Perguntas Frequentes
Com que frequência o enfermeiro precisa visitar um paciente traqueostomizado em casa?
A frequência depende da complexidade. Para traqueostomia recente (primeiros 30 dias) com necessidade de aspiração frequente e paciente com ventilação mecânica: técnico de enfermagem 24h + enfermeiro diariamente. Para traqueostomia estabelecida com cuidador treinado e paciente estável: técnico 12h + visita do enfermeiro 3 a 5 vezes por semana. A troca da cânula externa é realizada pelo enfermeiro a cada 30 dias. O médico coordenador avalia semanalmente ou quinzenalmente.
O paciente traqueostomizado pode tomar banho?
Sim, com precauções. O estoma não pode ser submerso em água e o jato do chuveiro não deve ser direcionado à cânula. Cobrir o estoma com protetor impermeável durante o banho. No banho de leito (para paciente acamado), o cuidador limpa o rosto e o pescoço com pano úmido, evitando contato de água com a cânula. Após o banho, verificar se o curativo do estoma está seco e trocar se necessário.
Quando é possível fazer a decanulação (retirar a traqueostomia)?

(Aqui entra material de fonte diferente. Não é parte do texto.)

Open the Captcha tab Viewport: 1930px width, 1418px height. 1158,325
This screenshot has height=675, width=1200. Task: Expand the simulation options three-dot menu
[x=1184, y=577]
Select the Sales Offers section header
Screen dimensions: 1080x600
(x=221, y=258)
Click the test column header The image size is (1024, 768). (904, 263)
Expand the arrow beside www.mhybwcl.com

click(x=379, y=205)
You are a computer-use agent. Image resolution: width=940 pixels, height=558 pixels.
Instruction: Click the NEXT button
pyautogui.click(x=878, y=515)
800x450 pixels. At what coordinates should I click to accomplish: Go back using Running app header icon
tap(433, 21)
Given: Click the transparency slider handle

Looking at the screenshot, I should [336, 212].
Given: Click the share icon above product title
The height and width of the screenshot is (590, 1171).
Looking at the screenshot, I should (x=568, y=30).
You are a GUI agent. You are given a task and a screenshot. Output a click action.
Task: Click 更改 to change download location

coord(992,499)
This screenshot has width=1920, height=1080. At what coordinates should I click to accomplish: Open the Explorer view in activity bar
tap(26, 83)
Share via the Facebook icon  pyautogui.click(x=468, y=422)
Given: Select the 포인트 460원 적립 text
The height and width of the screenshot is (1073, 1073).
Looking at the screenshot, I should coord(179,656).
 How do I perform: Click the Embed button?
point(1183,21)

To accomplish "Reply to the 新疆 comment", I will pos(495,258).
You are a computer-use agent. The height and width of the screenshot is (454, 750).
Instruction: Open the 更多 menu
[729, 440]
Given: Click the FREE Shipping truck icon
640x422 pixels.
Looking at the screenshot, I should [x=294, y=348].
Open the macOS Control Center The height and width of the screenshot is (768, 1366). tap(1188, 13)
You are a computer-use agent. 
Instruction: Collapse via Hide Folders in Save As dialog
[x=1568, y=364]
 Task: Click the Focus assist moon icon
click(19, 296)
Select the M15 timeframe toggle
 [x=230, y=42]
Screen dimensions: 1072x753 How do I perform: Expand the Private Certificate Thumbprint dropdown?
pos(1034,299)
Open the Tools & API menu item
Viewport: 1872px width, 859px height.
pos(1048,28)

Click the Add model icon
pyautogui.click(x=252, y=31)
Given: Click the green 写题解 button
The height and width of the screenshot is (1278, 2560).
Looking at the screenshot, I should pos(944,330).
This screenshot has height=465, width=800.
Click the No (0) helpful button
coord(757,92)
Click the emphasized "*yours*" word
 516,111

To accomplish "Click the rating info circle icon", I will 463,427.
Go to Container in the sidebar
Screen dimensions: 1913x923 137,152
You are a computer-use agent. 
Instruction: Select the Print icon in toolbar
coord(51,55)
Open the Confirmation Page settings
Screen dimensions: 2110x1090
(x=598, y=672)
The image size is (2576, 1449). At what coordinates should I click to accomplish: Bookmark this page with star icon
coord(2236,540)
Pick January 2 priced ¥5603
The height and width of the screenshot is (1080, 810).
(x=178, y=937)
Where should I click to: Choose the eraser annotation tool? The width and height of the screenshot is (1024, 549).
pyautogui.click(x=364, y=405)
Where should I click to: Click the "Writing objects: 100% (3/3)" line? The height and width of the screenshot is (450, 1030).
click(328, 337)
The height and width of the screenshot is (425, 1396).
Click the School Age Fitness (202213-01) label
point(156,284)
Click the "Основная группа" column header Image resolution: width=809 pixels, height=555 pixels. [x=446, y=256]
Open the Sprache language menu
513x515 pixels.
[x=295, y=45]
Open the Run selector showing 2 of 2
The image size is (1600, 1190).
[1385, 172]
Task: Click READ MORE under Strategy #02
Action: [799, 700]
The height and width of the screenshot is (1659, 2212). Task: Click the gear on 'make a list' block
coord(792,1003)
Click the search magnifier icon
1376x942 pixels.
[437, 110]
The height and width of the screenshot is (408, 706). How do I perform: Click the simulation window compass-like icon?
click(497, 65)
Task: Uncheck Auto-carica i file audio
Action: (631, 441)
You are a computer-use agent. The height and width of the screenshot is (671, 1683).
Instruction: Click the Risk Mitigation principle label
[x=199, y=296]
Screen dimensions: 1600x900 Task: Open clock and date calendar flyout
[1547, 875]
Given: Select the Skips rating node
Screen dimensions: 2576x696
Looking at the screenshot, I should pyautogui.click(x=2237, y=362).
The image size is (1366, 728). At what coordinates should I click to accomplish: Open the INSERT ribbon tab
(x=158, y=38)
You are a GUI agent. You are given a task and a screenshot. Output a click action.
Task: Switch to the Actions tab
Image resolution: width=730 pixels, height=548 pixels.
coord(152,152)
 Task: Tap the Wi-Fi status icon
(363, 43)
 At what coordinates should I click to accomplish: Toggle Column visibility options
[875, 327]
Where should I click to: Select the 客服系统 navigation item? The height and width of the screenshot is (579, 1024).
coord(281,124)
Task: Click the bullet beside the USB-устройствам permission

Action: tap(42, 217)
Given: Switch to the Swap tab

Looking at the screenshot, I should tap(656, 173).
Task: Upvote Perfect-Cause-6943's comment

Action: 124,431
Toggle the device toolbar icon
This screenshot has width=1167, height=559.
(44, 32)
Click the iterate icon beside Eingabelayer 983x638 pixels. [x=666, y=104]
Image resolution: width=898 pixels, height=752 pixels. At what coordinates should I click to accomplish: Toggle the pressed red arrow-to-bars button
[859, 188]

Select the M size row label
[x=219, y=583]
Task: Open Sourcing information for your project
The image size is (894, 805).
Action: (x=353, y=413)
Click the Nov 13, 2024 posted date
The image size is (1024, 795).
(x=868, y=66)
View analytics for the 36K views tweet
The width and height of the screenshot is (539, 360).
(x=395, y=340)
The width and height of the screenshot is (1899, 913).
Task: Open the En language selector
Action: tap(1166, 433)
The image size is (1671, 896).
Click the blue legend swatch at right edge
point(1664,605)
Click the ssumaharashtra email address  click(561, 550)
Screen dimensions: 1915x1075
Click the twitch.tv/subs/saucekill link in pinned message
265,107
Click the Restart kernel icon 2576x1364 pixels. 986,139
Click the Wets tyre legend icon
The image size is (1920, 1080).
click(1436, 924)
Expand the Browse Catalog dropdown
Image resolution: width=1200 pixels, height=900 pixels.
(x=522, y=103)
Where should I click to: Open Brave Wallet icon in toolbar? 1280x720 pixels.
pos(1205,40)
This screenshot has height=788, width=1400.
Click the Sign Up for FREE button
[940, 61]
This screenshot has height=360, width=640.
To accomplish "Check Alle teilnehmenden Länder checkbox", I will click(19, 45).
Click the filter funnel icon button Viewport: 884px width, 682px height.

A decanulação é possível quando: a causa que motivou a traqueostomia foi resolvida; o paciente mantém via aérea superior permeável (confirmado por laringoscopia); a deglutição está segura sem risco de broncoaspiração; a função respiratória é suficiente sem suporte; e o paciente tolera oclusão da cânula por 24 a 72h sem desconforto. O processo é gradual — redução progressiva do tamanho da cânula, depois cânula fenestrada, depois oclusão. A fisioterapia respiratória e a fonoaudiologia são essenciais no processo de decanulação.
Como saber se há infecção na traqueostomia?
Sinais de infecção do estoma: vermelhidão, calor, pus, odor fétido e aumento da dor ao redor da abertura. Sinais de infecção pulmonar (traqueobronquite ou pneumonia): secreção amarela ou esverdeada em maior quantidade, febre, taquicardia e piora do estado geral. Todo sinal de infecção deve ser comunicado ao enfermeiro e ao médico coordenador imediatamente para coleta de swab e início de antibiótico se indicado.